Bensam123 - Tuesday, July 21, 2020 - link
Despite how impressive this is, one thing that hasn't been tackled is still multiplayer performance and it vastly changes recommendations for CPUs (doesn't effect GPUs as much).It goes from recommending a 6 core chip hands down to trying to make a case for 4 core chips still in this day and age. I own a 3900x and 2800 and I can tell you hands down Modern Warfare will gobble 70% of that 12 core chip, sometimes a bit more, that's equivalent to maxing out a 8 core of the same series. That vastly changes recommendations and data points. It's not just Modern Warfare. Overwatch, Black Ops 3(same engine as MW), and recently Hyper Scape will will make use of those extra cores. I have a widget to monitor CPU utilization in the background and I can check Task Manager. If I had a better video card I'm positive it would've sucked down even more of those 12 cores (my GPU is running at 100% load according to MSI AB).
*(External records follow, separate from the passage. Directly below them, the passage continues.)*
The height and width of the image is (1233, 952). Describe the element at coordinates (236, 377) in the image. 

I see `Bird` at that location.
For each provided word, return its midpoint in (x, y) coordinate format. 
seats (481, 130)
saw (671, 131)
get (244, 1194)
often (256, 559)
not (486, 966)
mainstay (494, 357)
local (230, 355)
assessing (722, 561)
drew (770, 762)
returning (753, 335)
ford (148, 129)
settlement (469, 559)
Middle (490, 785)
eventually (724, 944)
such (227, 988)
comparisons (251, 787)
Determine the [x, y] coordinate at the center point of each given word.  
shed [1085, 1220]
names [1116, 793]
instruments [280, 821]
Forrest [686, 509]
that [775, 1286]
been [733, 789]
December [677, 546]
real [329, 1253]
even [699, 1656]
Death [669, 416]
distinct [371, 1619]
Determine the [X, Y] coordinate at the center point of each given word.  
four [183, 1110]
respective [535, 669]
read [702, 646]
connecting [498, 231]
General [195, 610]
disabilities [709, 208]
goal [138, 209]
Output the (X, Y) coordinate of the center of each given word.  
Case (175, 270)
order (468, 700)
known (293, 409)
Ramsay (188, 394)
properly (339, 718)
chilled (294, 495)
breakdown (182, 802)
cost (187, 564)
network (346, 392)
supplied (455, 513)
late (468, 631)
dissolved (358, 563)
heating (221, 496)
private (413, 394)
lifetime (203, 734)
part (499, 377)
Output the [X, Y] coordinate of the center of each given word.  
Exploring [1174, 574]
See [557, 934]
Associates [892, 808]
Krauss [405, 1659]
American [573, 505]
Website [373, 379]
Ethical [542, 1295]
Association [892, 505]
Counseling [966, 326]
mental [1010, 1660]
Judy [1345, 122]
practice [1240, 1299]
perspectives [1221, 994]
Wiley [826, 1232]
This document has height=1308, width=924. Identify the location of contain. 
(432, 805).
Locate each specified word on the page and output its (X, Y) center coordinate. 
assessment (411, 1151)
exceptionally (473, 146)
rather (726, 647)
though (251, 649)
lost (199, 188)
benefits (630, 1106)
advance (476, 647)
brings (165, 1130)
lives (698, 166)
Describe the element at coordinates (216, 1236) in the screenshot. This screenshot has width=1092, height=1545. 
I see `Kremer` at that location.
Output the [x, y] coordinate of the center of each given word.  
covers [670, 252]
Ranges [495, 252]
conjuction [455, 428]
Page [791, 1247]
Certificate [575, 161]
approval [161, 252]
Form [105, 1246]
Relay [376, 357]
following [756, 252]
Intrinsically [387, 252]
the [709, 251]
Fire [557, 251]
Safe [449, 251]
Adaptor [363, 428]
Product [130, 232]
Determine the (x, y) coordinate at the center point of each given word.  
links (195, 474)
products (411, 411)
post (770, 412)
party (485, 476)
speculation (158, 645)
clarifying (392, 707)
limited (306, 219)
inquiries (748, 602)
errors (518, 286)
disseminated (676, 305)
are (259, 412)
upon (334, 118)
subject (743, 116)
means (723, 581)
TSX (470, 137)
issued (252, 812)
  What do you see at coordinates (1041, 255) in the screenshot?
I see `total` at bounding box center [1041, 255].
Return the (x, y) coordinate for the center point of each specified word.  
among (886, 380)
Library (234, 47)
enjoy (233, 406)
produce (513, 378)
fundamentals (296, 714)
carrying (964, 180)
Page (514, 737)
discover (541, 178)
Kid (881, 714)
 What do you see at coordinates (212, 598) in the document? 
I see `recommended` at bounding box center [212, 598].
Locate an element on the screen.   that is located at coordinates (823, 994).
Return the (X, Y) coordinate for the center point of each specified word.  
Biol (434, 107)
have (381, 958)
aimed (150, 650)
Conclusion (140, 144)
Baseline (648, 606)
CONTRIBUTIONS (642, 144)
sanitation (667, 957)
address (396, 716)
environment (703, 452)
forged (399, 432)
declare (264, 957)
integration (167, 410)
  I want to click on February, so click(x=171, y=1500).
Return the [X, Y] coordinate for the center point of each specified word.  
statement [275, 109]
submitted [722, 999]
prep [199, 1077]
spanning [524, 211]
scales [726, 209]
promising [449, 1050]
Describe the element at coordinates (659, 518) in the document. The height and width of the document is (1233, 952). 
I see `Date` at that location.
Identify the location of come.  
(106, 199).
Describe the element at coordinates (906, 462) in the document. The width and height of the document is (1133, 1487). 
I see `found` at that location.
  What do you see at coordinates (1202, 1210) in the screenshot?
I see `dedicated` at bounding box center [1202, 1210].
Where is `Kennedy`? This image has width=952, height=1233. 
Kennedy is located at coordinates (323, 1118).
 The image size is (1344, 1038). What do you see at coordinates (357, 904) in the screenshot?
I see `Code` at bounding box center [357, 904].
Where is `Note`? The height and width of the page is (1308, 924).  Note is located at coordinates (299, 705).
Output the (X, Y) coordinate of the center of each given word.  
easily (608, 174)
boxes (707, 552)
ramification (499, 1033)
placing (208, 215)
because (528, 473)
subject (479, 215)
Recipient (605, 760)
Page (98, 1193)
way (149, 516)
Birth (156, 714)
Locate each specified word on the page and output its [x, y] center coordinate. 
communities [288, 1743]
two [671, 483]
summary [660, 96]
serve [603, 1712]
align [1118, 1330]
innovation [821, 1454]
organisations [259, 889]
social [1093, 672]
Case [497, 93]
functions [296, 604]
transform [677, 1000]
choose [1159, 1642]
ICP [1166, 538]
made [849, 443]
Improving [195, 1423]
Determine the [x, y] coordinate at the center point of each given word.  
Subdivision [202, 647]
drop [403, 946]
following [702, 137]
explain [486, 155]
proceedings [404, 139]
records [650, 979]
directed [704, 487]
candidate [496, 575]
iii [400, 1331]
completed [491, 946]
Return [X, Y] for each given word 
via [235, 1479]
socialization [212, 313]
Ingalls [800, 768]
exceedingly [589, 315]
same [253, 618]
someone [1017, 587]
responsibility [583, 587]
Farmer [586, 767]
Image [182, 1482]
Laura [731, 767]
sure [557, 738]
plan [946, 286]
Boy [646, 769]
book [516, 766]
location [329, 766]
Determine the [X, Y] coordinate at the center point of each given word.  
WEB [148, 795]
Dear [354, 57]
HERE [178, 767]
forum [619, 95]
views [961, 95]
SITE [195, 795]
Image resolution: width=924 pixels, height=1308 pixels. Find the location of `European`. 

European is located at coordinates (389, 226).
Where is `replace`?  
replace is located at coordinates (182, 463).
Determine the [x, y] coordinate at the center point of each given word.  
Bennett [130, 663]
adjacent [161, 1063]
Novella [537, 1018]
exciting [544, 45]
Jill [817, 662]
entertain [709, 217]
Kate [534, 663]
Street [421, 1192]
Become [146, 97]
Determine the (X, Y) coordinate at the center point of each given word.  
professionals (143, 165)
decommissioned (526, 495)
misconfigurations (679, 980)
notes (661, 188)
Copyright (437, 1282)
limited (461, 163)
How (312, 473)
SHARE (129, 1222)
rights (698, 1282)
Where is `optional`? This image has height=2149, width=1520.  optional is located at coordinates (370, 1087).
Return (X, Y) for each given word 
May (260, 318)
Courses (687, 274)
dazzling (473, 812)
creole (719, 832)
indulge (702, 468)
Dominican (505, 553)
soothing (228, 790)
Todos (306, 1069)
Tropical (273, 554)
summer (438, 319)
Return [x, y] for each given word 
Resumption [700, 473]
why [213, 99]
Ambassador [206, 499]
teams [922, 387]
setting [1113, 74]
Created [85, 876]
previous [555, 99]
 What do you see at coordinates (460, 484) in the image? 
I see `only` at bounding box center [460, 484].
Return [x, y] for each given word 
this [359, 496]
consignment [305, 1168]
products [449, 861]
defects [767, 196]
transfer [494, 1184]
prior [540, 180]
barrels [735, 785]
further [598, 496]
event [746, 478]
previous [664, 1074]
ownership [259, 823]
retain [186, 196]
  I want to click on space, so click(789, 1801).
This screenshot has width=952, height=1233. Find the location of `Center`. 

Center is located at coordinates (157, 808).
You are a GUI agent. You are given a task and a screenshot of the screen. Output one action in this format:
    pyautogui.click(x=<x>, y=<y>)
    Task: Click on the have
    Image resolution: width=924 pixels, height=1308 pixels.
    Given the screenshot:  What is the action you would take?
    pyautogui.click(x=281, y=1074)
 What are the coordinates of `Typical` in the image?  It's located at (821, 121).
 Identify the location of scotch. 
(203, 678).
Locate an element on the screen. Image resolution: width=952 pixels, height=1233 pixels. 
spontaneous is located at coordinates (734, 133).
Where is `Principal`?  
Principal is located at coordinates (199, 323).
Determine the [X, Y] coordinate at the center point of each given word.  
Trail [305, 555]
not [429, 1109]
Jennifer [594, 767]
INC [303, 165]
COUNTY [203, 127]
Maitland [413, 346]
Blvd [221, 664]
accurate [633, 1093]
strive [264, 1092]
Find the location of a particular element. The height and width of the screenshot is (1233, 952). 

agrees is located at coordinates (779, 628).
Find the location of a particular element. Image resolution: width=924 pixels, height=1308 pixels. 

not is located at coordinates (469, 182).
This is a huge deal and while I understand, I get it, it's hard to reliably reproduce the same results in a multiplayer environment because it changes so much and generally seen as taboo from a hardware benchmarking standpoint, it is vastly different then singleplayer workloads to the point at which it requires completely different recommendations. Given how many people are making expensive hardware choices specifically because they play multiplayer games, I would even say most tech reviews in this day and age are irrelevant for CPU recommendations outside of the casual single player gamer. GPU recommendations are still very much on par, CPU is not remotely.
I talk about this frequently on my stream and why I still recommended the 1600 AF even when it was sitting at $105-125, it's a steal if you play multiplayer games, while most people that either read benchmarking websites or run benchmarks themselves will start making a case for a 4c Intel. 6 core is a must at the very least in this day and age.
Anandtech it's time to tread new ground and go into the uncharted area. Singleplayer results and multiplayer results are too different, you can't keep spinning the wheel and expect things to remain the same. You can verify this yourself just by running task manager in the background while playing one of the games I mentioned at the lowest settings regardless of being able to repeat those results exactly you'll see it's definitely a multi-core landscape for newer multiplayer games.
Not even touched on in the article.
Bensam123 - Tuesday, July 21, 2020 - link
70%, I have SMT off for clarification.